Work to be completed — Across the records that follow, how many lines contain the string "resolution"? Answer with the number only.

=== Begin Enclosure ===

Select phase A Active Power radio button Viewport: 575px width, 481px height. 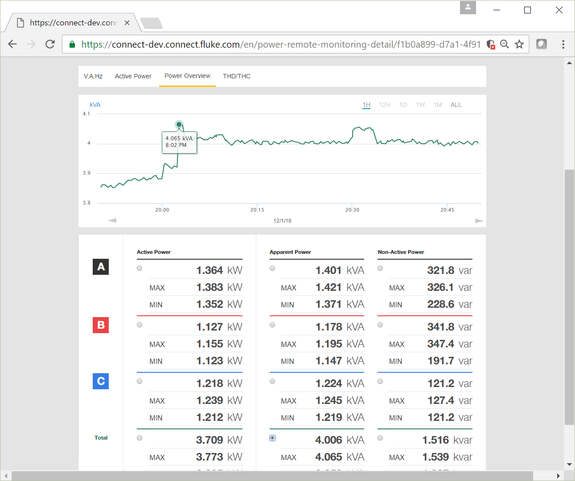pos(140,268)
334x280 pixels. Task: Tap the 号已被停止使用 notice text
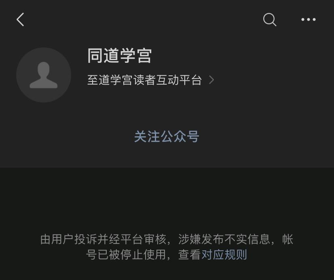point(126,254)
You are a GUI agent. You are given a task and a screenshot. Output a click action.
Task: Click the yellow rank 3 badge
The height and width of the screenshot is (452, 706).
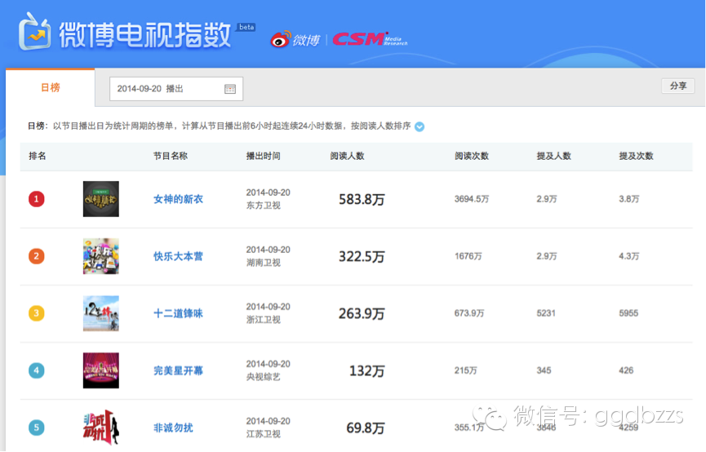(x=36, y=313)
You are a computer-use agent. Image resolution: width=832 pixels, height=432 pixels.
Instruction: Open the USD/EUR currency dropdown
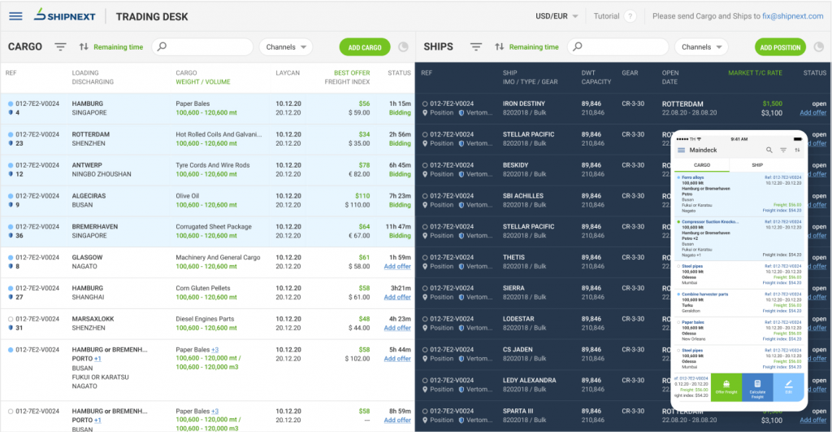(557, 16)
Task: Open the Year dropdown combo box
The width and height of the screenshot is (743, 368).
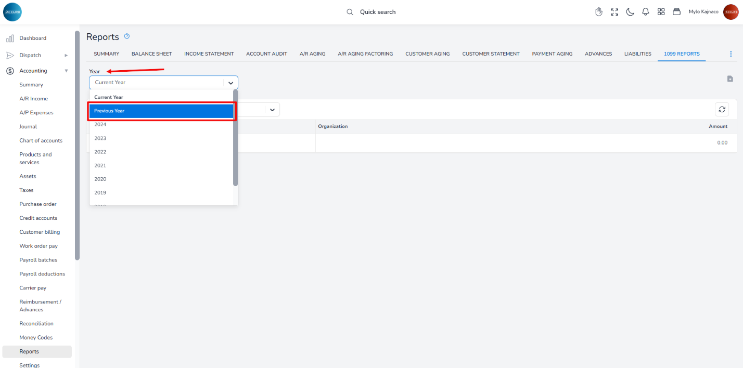Action: pos(163,83)
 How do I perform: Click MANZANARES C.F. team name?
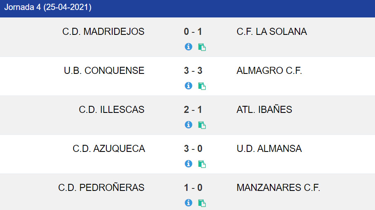(278, 188)
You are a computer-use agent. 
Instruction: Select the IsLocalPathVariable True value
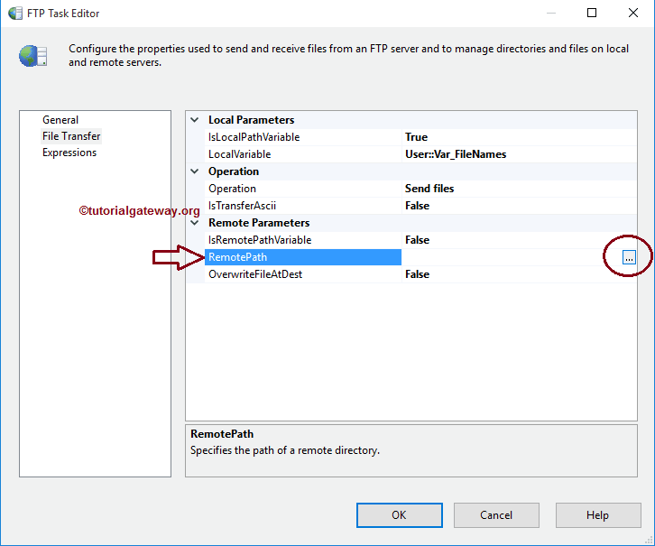[x=416, y=137]
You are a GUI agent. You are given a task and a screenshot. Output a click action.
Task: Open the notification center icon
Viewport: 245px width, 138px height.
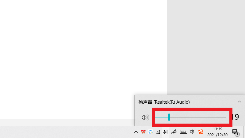point(235,132)
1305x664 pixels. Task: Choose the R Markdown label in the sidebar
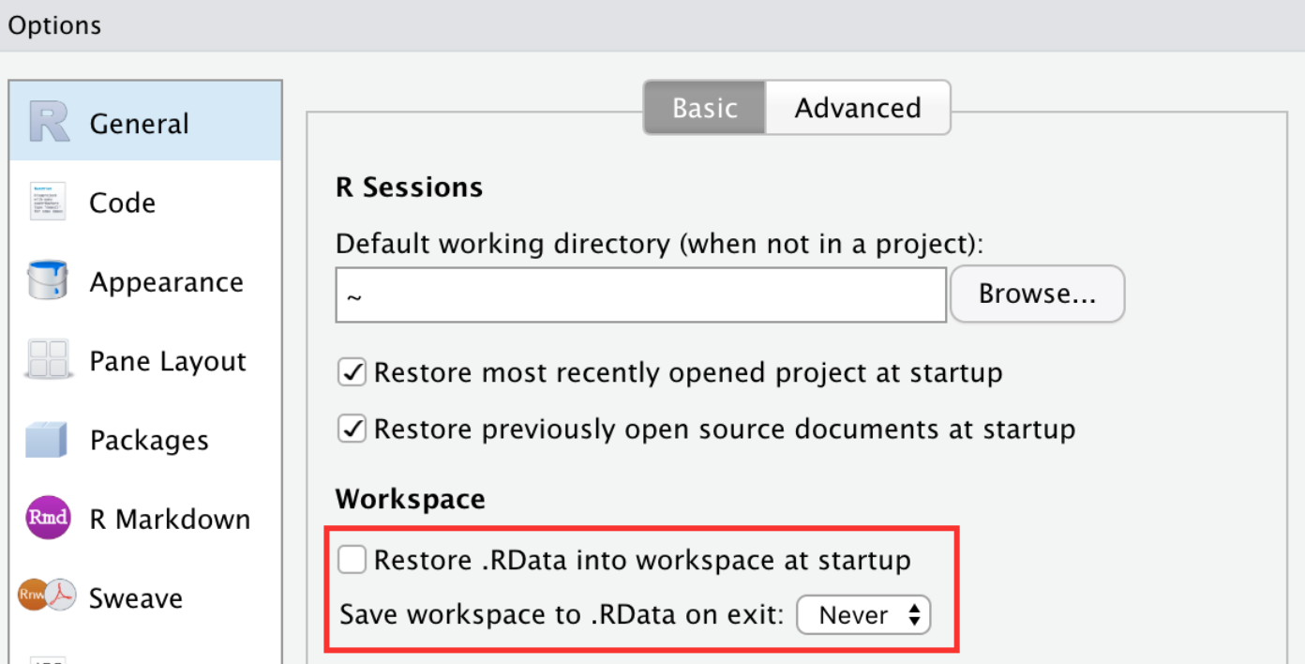(x=170, y=520)
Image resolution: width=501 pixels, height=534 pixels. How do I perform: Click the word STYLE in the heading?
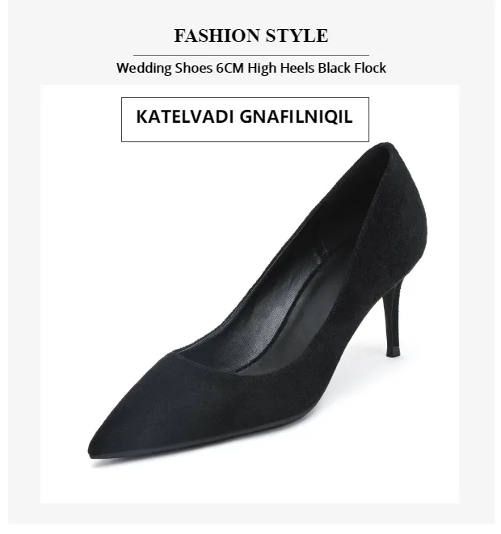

=== End Enclosure ===

Final answer — 2